Однажды, когда у меня не шла работа, он сказал, что у Ахматовой на такой случай есть рецепт: немедленно переключиться на другую большую работу – это тебя раскрепостит… Странно и приятно было слышать совет Ахматовой в его пересказе – в отличие от Иосифа, я любила ее стихи, а сама она и ее жизнь вызывали у меня глубокий интерес.
На Иосифа очень повлияла ее способность прощать людей, убивших ее мужа и отправивших ее сына в лагерь. Эту сторону христианства он усвоил благодаря ей. В каком-то смысле она подготовила его к суду – показав, как подобает вести себя поэту; но, что еще важнее, он признал в ней того редкого человека, который научит быть развитым человеческим существом.
Во время наших приездов в Ленинград Иосиф приглашал к себе для встречи с нами лишь маленький круг друзей, и половина из них не были русскими. Сюда входили Леонид Чертков и его жена Таня Никольская, литературовед, литовский поэт Томас Венцлова, физик, литовец Ромас (Рамунас) Катилиус и его жена, узбечка Эля, тоже ученый.
В обычной беседе Иосиф был не таким, как в будущих официальных интервью, снятых на пленку или печатных. В интервью он выступает, рассчитывает эффекты, произносит монологи, а другой участник беседы для него не очень важен. В обычной жизни участников беседы было много, и друзья Иосифа, включая нас, не всегда с ним соглашались и не все ему спускали из уважения к его таланту. Мы были на равных.

== Исходные строки ==
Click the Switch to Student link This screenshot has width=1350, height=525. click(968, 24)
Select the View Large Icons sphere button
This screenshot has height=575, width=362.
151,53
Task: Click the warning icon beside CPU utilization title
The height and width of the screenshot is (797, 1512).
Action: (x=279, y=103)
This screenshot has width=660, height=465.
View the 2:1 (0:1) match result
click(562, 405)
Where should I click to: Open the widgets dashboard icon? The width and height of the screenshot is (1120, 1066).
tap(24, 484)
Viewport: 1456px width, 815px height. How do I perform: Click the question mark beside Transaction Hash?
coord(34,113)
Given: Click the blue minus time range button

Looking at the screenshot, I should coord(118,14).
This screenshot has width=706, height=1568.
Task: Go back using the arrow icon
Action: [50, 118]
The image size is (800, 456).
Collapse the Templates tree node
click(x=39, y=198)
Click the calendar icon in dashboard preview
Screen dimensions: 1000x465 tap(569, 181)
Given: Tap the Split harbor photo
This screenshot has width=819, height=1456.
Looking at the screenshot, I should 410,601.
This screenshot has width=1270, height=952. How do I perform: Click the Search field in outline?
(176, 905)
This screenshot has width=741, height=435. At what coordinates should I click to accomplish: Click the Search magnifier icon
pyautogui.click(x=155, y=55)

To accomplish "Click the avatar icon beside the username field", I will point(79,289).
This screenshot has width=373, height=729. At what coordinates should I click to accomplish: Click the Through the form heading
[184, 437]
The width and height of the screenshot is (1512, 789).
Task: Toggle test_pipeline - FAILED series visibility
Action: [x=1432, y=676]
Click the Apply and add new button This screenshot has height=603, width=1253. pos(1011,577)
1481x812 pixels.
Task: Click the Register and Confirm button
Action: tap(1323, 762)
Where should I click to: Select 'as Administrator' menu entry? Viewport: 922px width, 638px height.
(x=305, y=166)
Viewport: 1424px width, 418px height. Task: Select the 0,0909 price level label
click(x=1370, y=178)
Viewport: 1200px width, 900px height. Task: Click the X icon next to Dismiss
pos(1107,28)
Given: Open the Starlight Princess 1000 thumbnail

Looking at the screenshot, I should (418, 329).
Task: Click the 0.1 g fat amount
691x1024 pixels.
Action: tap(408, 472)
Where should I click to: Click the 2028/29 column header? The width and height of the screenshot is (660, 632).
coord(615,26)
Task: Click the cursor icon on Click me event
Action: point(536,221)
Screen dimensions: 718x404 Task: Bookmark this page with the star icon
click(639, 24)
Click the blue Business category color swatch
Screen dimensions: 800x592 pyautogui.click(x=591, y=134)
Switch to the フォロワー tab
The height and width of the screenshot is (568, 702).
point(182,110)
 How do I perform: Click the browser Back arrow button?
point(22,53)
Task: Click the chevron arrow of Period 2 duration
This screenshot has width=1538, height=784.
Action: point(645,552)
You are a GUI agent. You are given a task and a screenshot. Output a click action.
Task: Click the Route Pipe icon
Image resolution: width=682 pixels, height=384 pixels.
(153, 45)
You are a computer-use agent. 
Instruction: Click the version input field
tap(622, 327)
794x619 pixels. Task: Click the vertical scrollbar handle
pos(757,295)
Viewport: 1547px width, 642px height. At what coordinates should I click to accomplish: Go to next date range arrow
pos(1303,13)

== Описание задания ==
Перепечатайте без изменений отрывок текста об Иосифе и Ахматовой от «В обычной беседе» до «были на равных.». Строки здесь не понадобятся.

== Результат ==
В обычной беседе Иосиф был не таким, как в будущих официальных интервью, снятых на пленку или печатных. В интервью он выступает, рассчитывает эффекты, произносит монологи, а другой участник беседы для него не очень важен. В обычной жизни участников беседы было много, и друзья Иосифа, включая нас, не всегда с ним соглашались и не все ему спускали из уважения к его таланту. Мы были на равных.